Compiled by the Organisation for Economic Co-operation and Development (OECD), an intergovernmental economic organisation with 35 member countries, the report looked into the literacy, numeracy, and science performance — a baseline proficiency in these subject matters — of students in 64 countries. When it comes to the academic performance or “resilience” of migrant students, Australia ranked seventh among 64 nations taken for review, with 73 per cent of the children being “academically resilient.” Singapore tops the list with 91 per cent, followed by the Macao region of China, Hong Kong (China), Canada, Ireland and Estonia filling up the first six ranks.

The OECD report showed that migrant children’s academic, social and emotional resilience can be attributed to the nation they came from as well as where they are settled. The report said: “Immigrant students were at least twice as likely as native students to fail to achieve baseline levels of academic proficiency in Austria, Belgium, Denmark, Finland, Germany, Iceland, Japan, Luxembourg, Slovenia and Switzerland. By contrast, immigrant students in Australia, Canada and Hungary were as likely as native students to fail to achieve baseline academic proficiency.”

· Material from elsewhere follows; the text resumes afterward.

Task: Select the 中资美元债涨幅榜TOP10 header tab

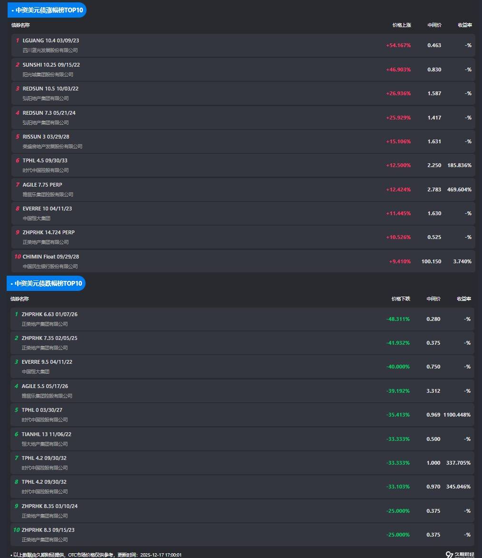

As per the report, for Chinese families, Australia is one of the best places in the world to settle, while for Indian families, it is the United Kingdom. While Indian immigrant children outperform Australian kids, they are likely to do even better in Britain.

The United Kingdom has 66 per cent academically resilient immigrant children, the United States is at 58 per cent, while Germany and Finland are at 57 per cent and 50 per cent, respectively.

The report’s findings reflect Australia’s highly selective migration program and the instruction in Australian schools for children whose first language isn’t English, Associate Professor Ken Cruickshank, an education lecturer at Sydney University, told ABC news. “I think it’s part of being a migrant that it’s the chance to succeed perhaps where the parents didn’t, and it’s the importance of that success for the family, and that idea that success in life comes through education,” he said.

The OECD report also showed an overall decline in academic performance of Australian students as per world standards. The baseline proficiency dropped for all Australian students between 2006 and 2015.